Initially I setup an elastic beanstalk app/separate mysql instance on my own AWS account just so I could quickly deploy (all new to me).

Then I setup the app on my client's VM, had to configure Apache, .net core app, service, mysql, mailing.

I would say the elastic beanstalk stuff took about 3 hours (some problems with IAM and Amazon's visual studio plugin, basically ended up having to use my master key). Setting up the VM server, plus a new way to deploying .net core apps and learning/relearning much of linux took 4-5?

So no significant savings there.

Deploys are a few clicks from VS on EB, and take a little longer to the VM, but only because I haven't bothered writing a script that I estimate would take me 1/2 hour at most, in reality probably 5 minutes.

I have clients on (windows) servers that have been running for 10 years with little intervention from me (had to clear some space a couple of times as that client's app saves large files just in case, but they are all backed up on S3 as well).

TL;DR; in my experience DevOps part of running a startup/small enterprise app is basically trivial, a rounding error, compared to time spent on development.


To be fully honest, for personal work, I use Caprover for DevOps.

Edit: The move from CapEx to OpEx is not about savings, it's often about shifting the costs in your books.


I guess I phrased that wrong. Explicitly, DevOps costs are tiny in a startup, even if you do it all yourself with a bare metal server, and moving 0.5% from pot A to pot B makes no difference.


It all depends on the services you provide.

Some businesses would require huge up-front investments without the likes of AWS. DevOps costs might overwhelm you pretty quickly once stuff like compliance becomes a factor, for example.

Sometimes it's not about the technical issues, but documentation, process and qualifications. In B2B there's plenty of that and just the bus factor [1] alone might force a start-up into considering a cloud provider.

In the end it's not just shifting cost, it's also shifting risk and standards and that may or may not be a critical factor.

[1] https://en.wikipedia.org/wiki/Bus_factor


Except that nearly all companies greater than a certain size have an engagement with AWS so they shifted CapEx to CapEx.


> shifted CapEx to CapEx

or in other words, shifted nothing?


Yes, I think the CapEx argument often advanced by the marketing of AWS and C-levels and engineers of large companies moving to the Cloud is just something said to justify the decision and help everybody get on board with it, but I think the CapEx -> OpEx one is fallacious.

There is others reasons for example the flexibility, the managed services, etc. but I don't think this one makes sense.

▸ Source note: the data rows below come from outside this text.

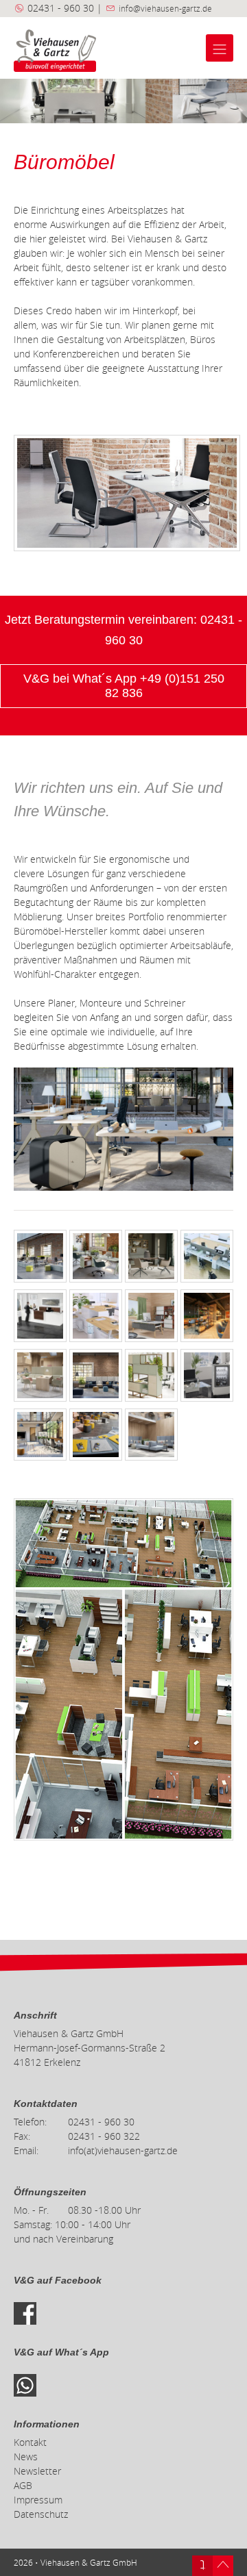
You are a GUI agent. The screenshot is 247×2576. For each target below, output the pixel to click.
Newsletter (37, 2470)
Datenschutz (41, 2514)
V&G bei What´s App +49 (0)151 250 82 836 (123, 686)
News (26, 2456)
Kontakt (30, 2442)
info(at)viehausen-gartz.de (123, 2150)
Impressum (38, 2499)
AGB (23, 2485)
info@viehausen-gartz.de (165, 8)
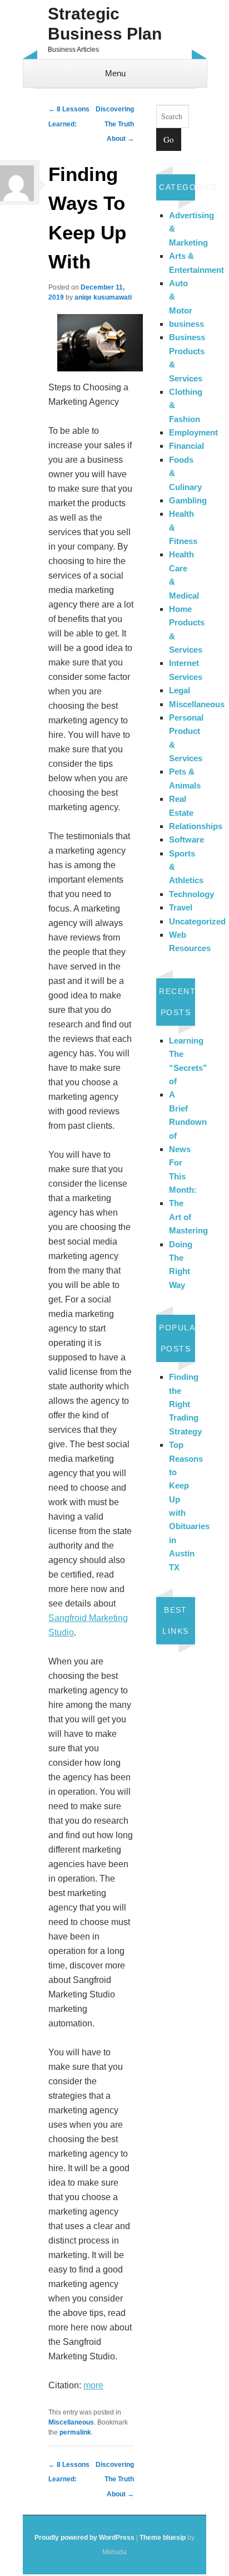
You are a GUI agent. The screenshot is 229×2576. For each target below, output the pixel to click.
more (93, 2385)
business (186, 324)
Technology (191, 894)
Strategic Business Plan (105, 23)
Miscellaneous (71, 2422)
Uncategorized (197, 921)
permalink (75, 2432)
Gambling (188, 500)
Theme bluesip (163, 2537)
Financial (186, 445)
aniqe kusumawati (103, 297)
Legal (179, 690)
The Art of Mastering (188, 1216)
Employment (193, 432)
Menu (115, 73)
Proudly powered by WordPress (84, 2537)
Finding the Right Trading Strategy (185, 1404)
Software (186, 839)
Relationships (195, 826)
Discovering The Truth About (115, 124)
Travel (180, 907)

In my mind, one of the big (but seldomly discussed) pros for using AWS and especially their high-level services (especially WRT containers) is that they allow rank-and-file developers to do a lot more of the work that was traditionally considered 'ops'. This is advantageous because developer teams don't need to coordinate with a single ops team when they need something, which allows the whole organization to be more agile. Another advantage is that you don't have to hire and develop a high functioning ops competency in your business--you can outsource much of that to AWS and focus your time/resources on more valuable opportunities (in general, I wish the on-prem side of the debate would acknowledge opportunity costs in their talking points).

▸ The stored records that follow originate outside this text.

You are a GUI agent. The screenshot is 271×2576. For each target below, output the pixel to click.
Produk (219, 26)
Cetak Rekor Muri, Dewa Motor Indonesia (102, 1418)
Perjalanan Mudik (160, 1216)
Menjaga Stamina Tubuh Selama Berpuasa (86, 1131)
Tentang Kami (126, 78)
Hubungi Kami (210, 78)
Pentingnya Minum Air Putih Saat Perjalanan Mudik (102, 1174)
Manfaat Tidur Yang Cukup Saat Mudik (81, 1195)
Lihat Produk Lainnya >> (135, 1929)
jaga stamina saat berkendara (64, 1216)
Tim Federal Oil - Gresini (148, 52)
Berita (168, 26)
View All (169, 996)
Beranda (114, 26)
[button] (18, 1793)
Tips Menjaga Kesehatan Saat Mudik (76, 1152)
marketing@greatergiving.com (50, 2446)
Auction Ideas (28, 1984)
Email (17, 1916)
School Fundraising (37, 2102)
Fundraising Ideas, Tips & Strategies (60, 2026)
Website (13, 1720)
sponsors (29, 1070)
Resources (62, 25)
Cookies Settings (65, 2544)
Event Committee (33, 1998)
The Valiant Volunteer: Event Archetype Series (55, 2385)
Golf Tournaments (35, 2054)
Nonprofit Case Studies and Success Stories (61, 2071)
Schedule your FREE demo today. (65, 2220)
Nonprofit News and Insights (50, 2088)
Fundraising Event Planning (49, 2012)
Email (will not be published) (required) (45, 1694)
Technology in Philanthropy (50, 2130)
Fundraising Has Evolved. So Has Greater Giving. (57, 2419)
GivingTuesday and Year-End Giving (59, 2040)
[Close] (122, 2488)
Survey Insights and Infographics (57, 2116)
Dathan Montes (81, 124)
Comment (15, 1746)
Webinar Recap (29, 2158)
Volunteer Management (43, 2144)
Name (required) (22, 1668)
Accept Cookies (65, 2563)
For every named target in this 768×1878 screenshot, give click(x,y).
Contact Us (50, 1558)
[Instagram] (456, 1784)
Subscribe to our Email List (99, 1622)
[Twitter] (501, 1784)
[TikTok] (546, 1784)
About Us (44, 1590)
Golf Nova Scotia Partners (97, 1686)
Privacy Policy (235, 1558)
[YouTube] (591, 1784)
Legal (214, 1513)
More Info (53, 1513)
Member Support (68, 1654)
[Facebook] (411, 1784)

Startups don't win because they save 50% on hosting costs. They win because they move fast on product development. AWS make the latter much easier due to all of the additional tooling they provide.


If the constituent employees are trying to win in the classical sense, and not the pump-my-resume-and-bail sense.

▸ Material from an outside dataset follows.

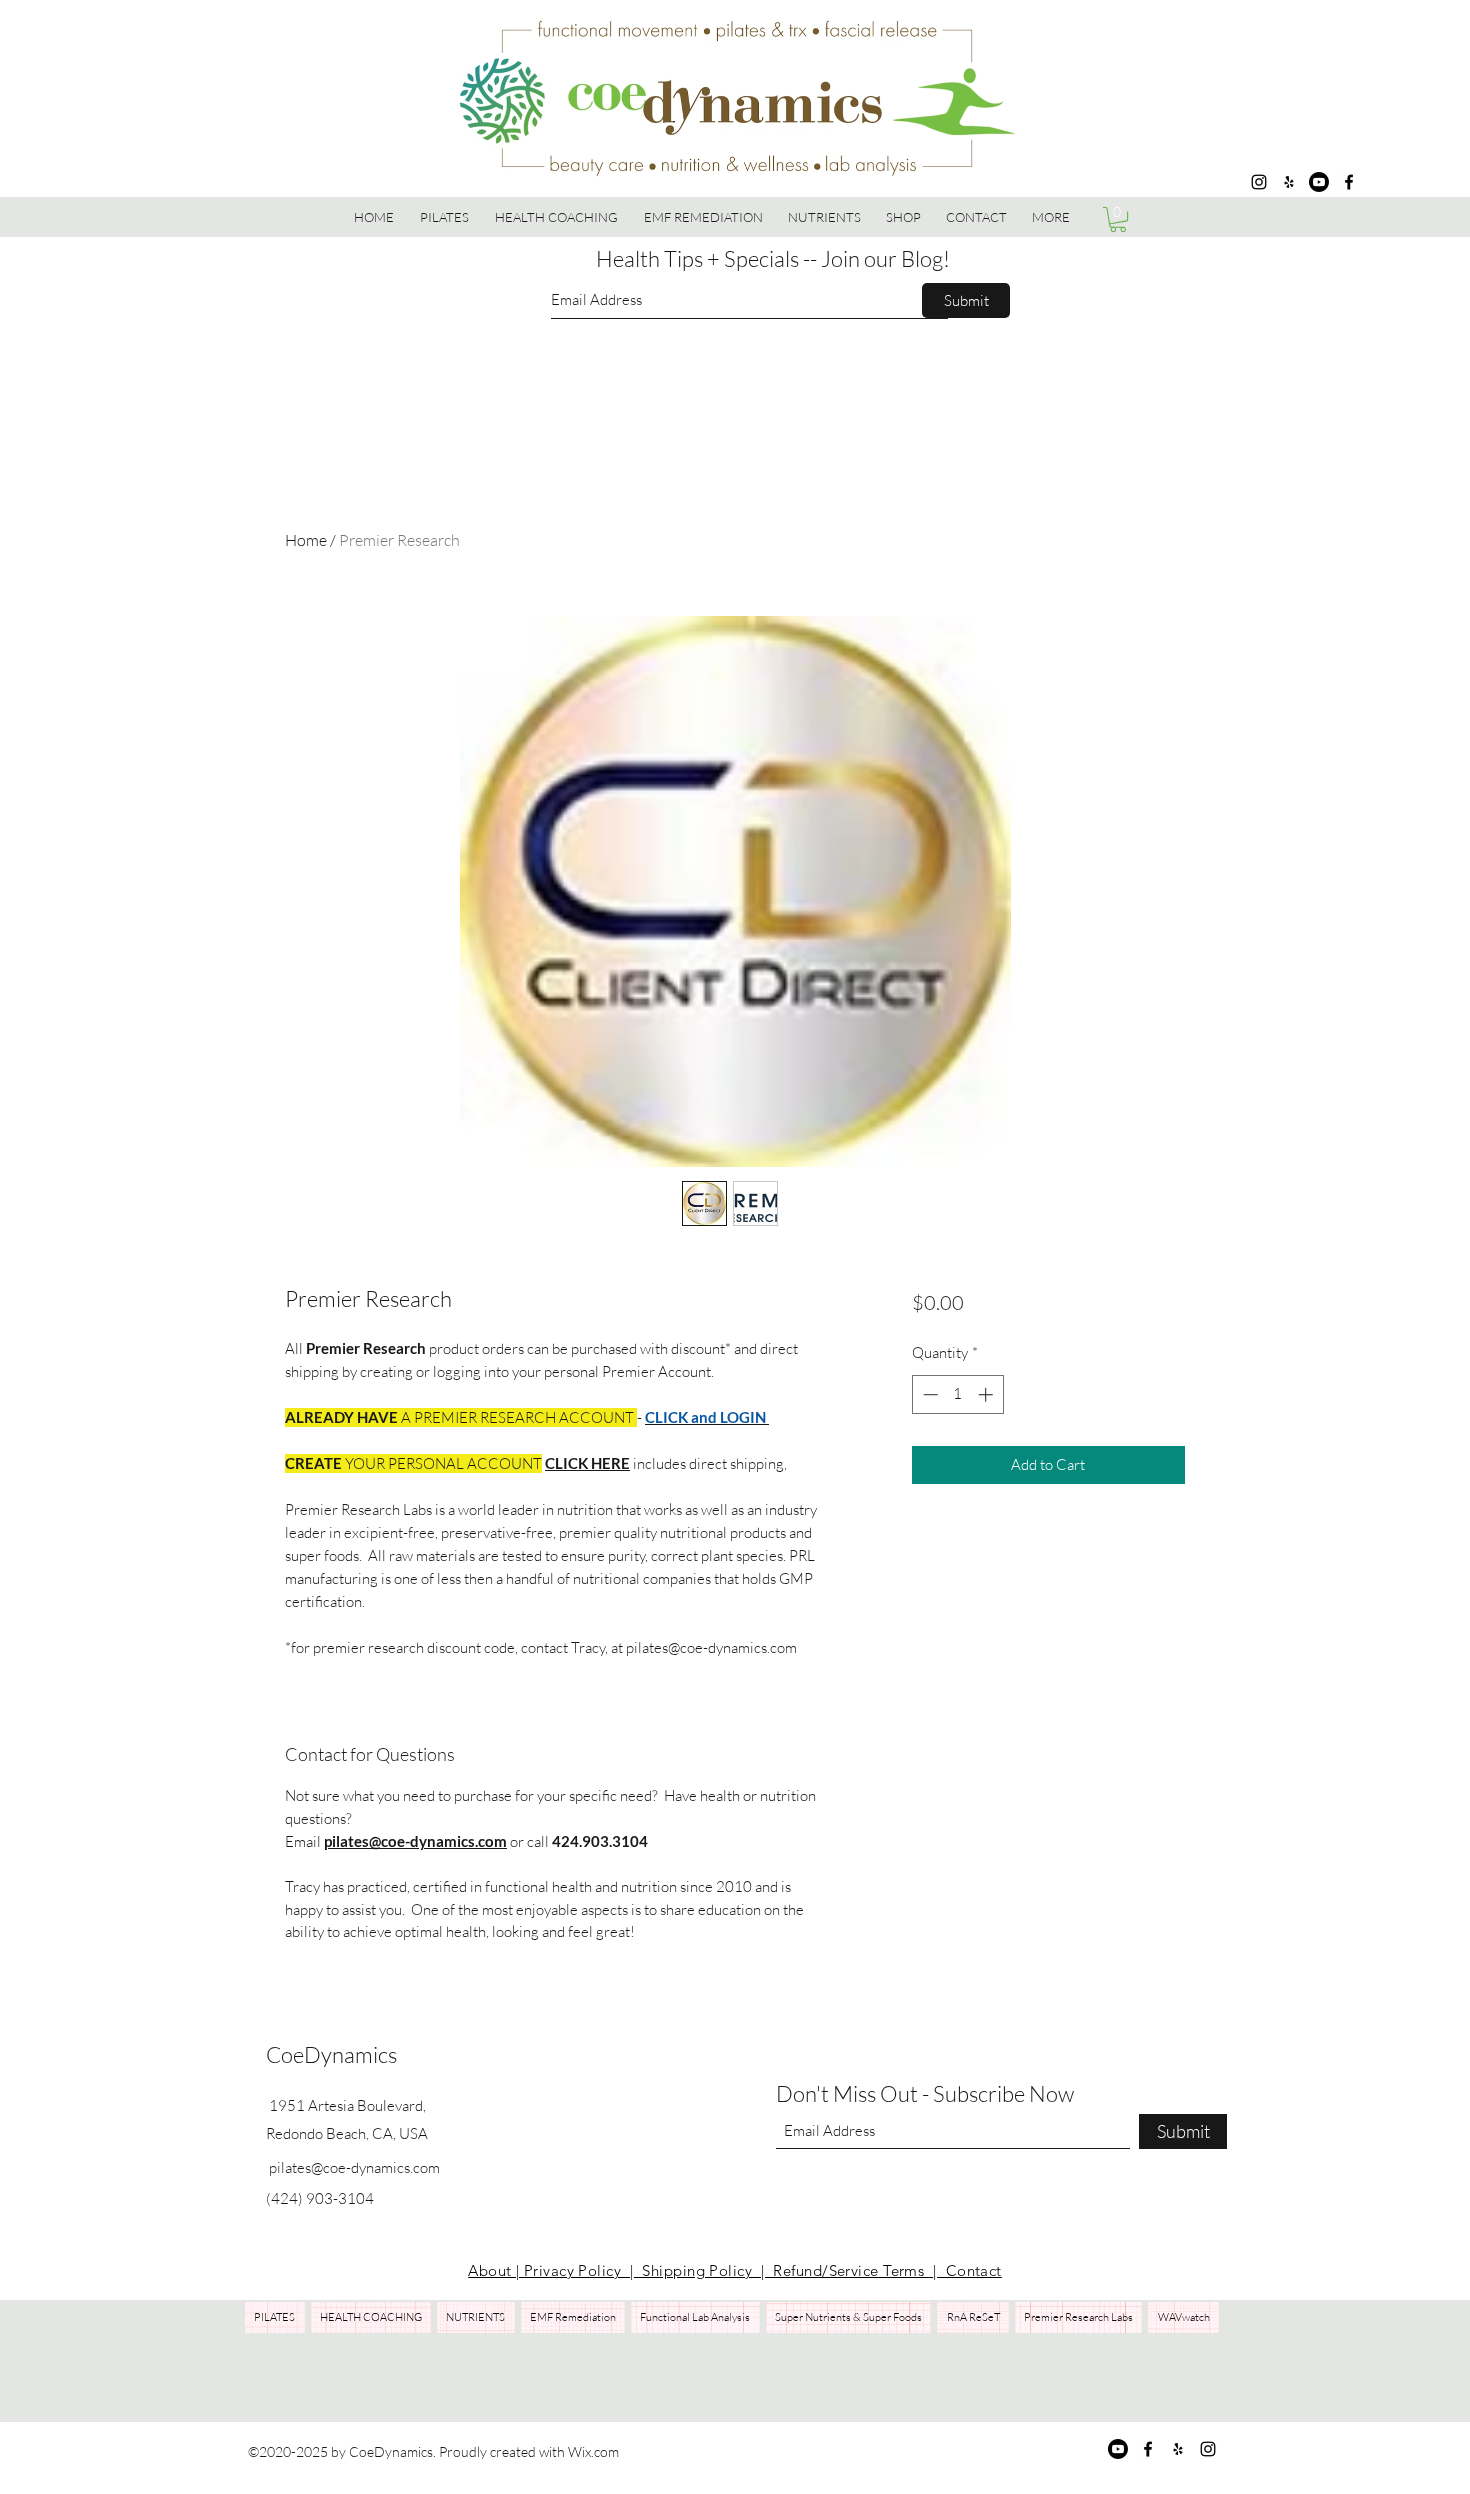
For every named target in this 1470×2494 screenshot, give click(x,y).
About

CEO changes his opinion when money runs out and a new CFO comes in to fix the costs - at least from my experience.


If you need a CFO to look at your IT bill and cut costs, your problem is likely BS title inflation crowding out real work.


I usually search for documentation or tech problems in a text browser with cookies disabled, no js, no css, using tor and using an empty user agent.

I won't try to guess why, but the few pages I can access are always high quality, while poor quality pages (as discovered when opening the page anyway in a full browser) always try to block that setup.